───── ENTRIES SHOWN
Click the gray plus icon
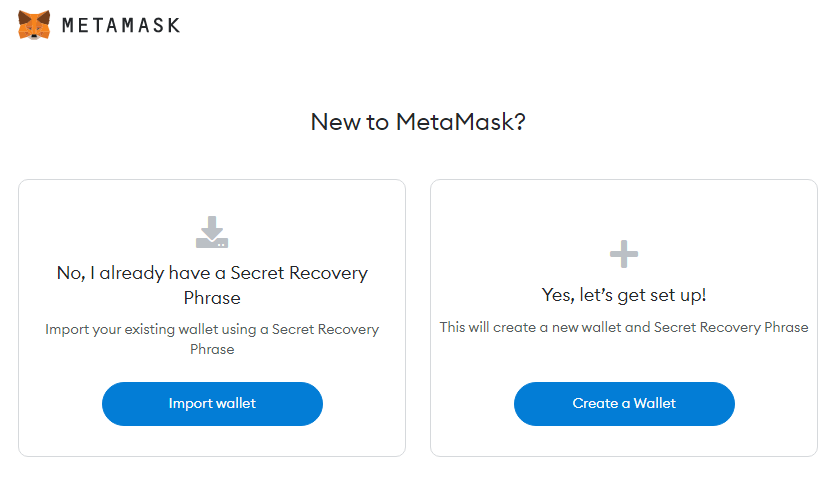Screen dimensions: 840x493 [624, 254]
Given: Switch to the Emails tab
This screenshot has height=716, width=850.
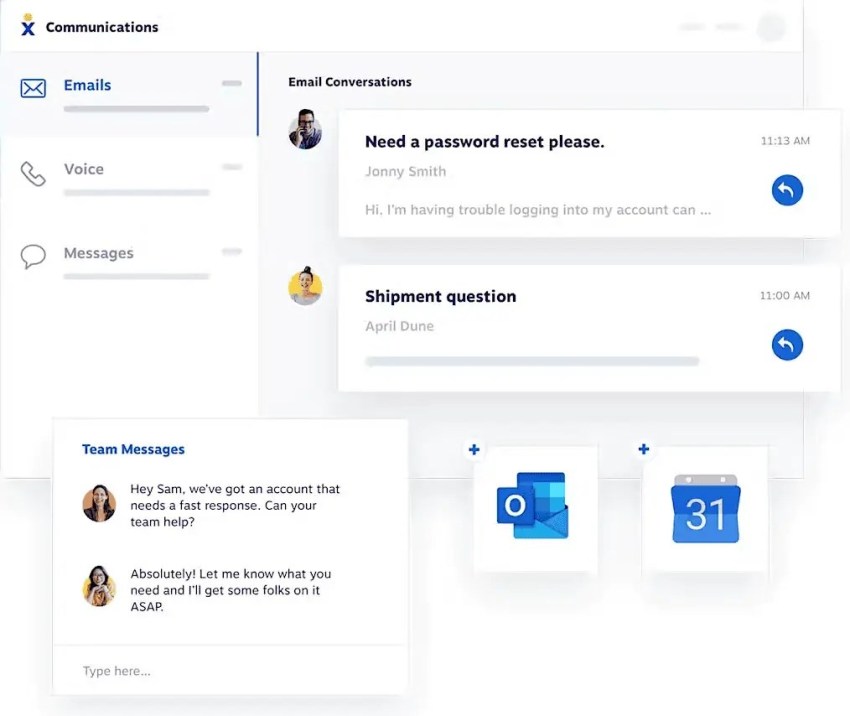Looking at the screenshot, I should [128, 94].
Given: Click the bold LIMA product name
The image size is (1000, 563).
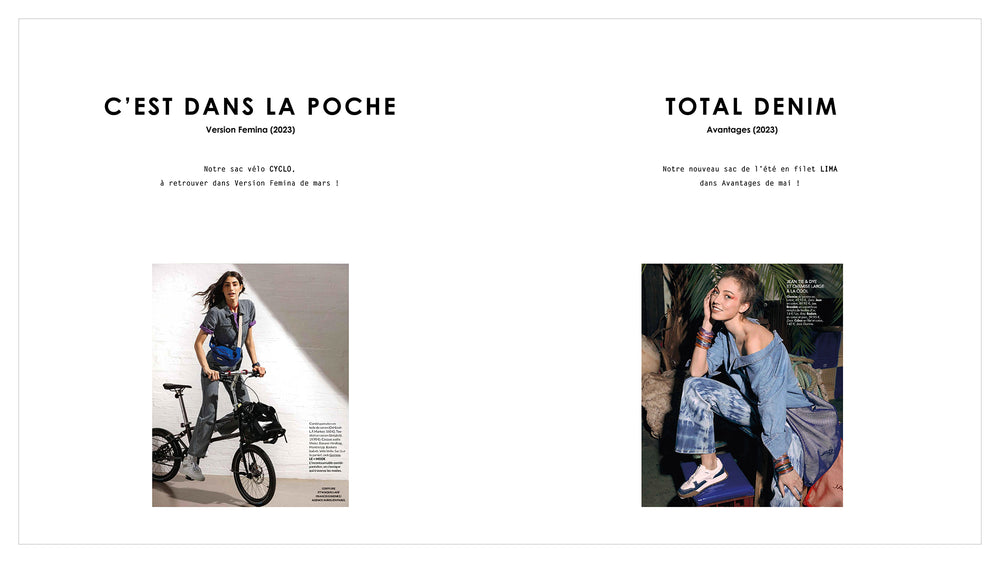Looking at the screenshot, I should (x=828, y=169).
──────────
───── ENTRIES SHOWN
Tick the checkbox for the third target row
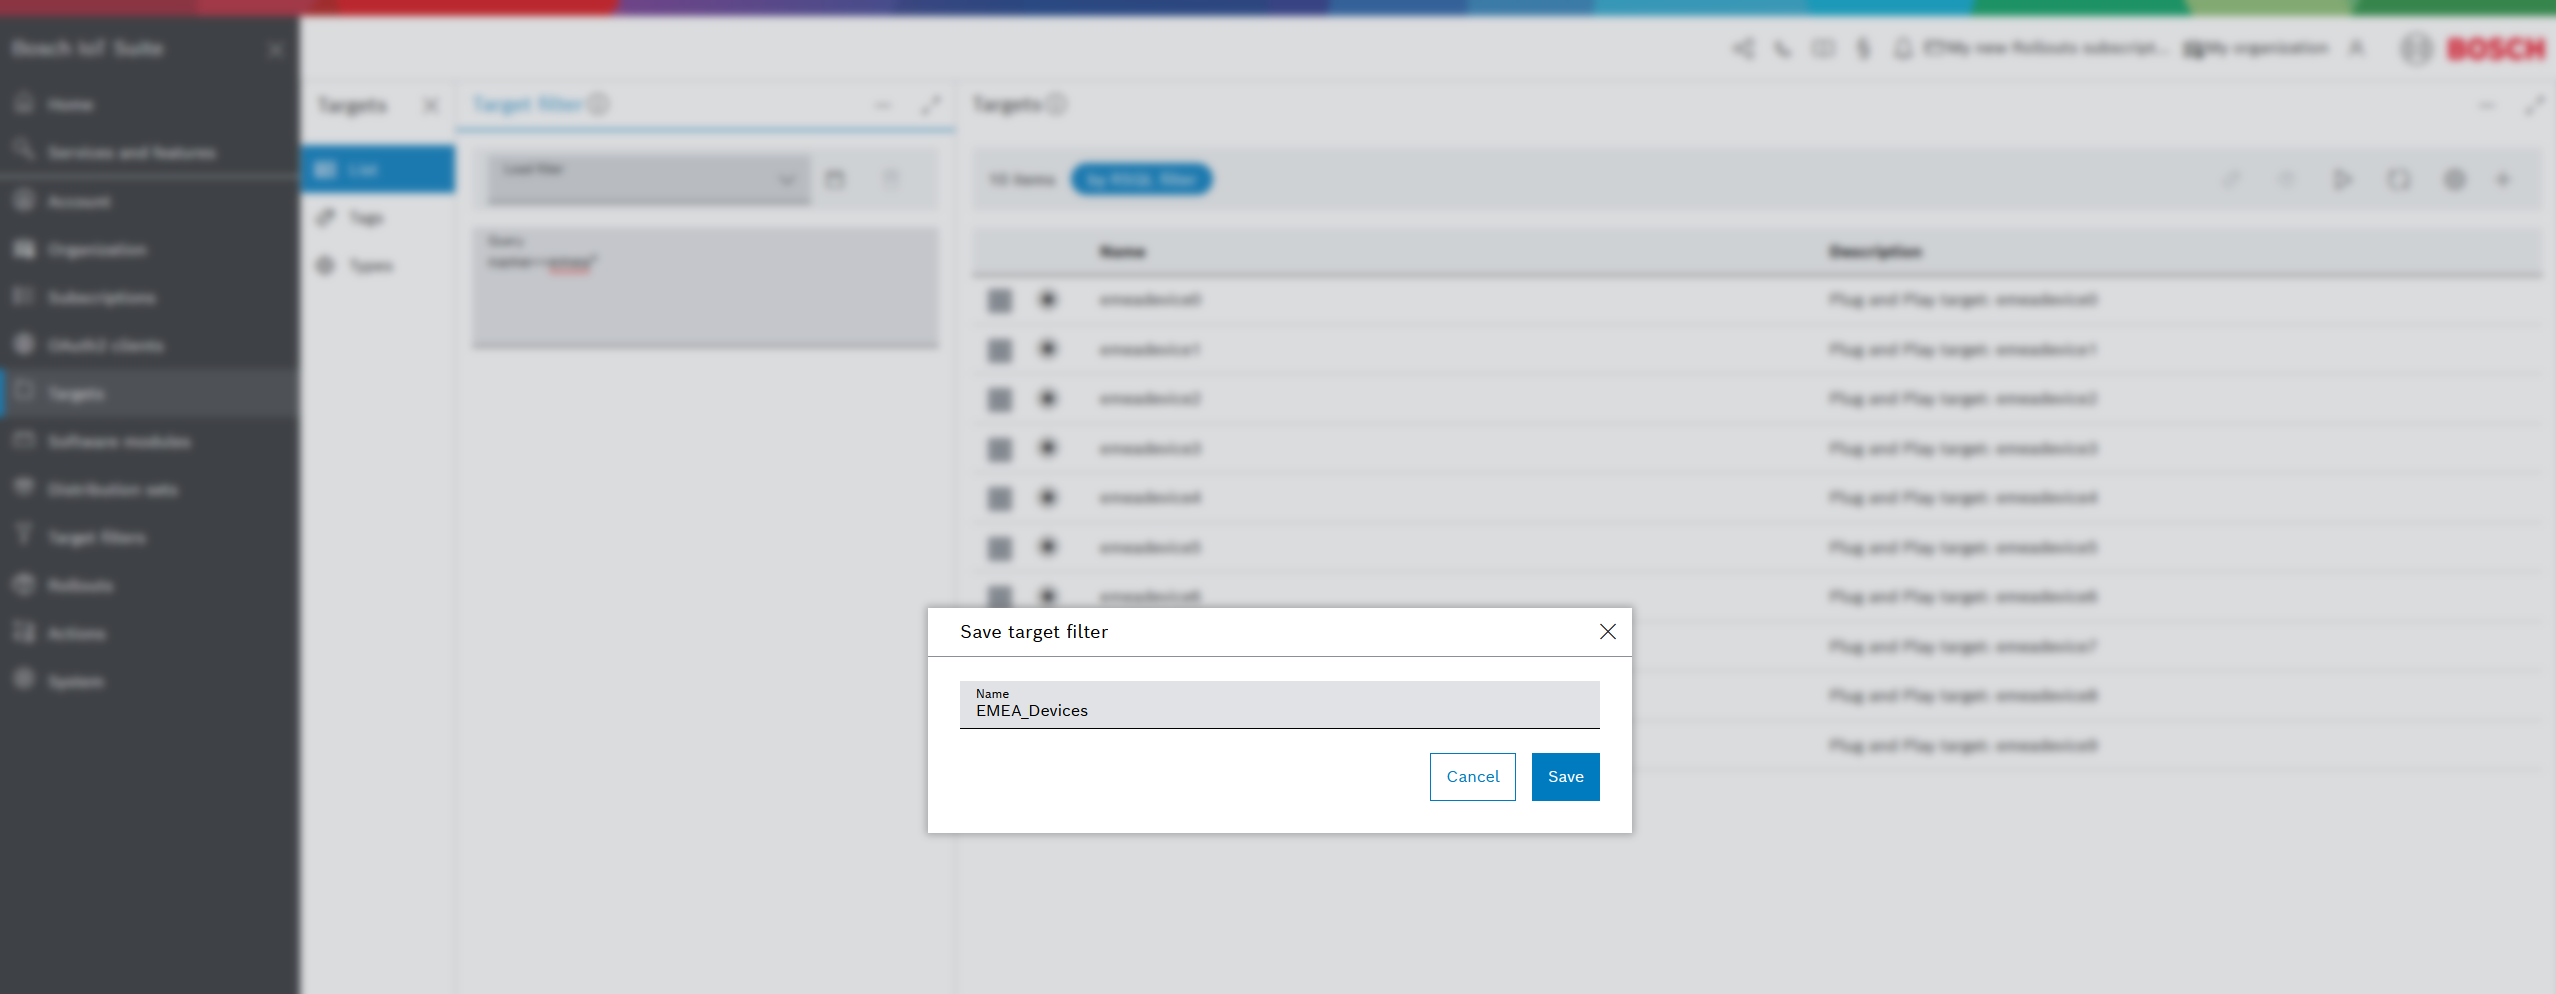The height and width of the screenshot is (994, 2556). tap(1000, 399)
──────────
TASK GOAL :: Line count for the string "Given": tally the lines of the records above that contain it and give only the result.

EXPECTED OUTPUT :: 2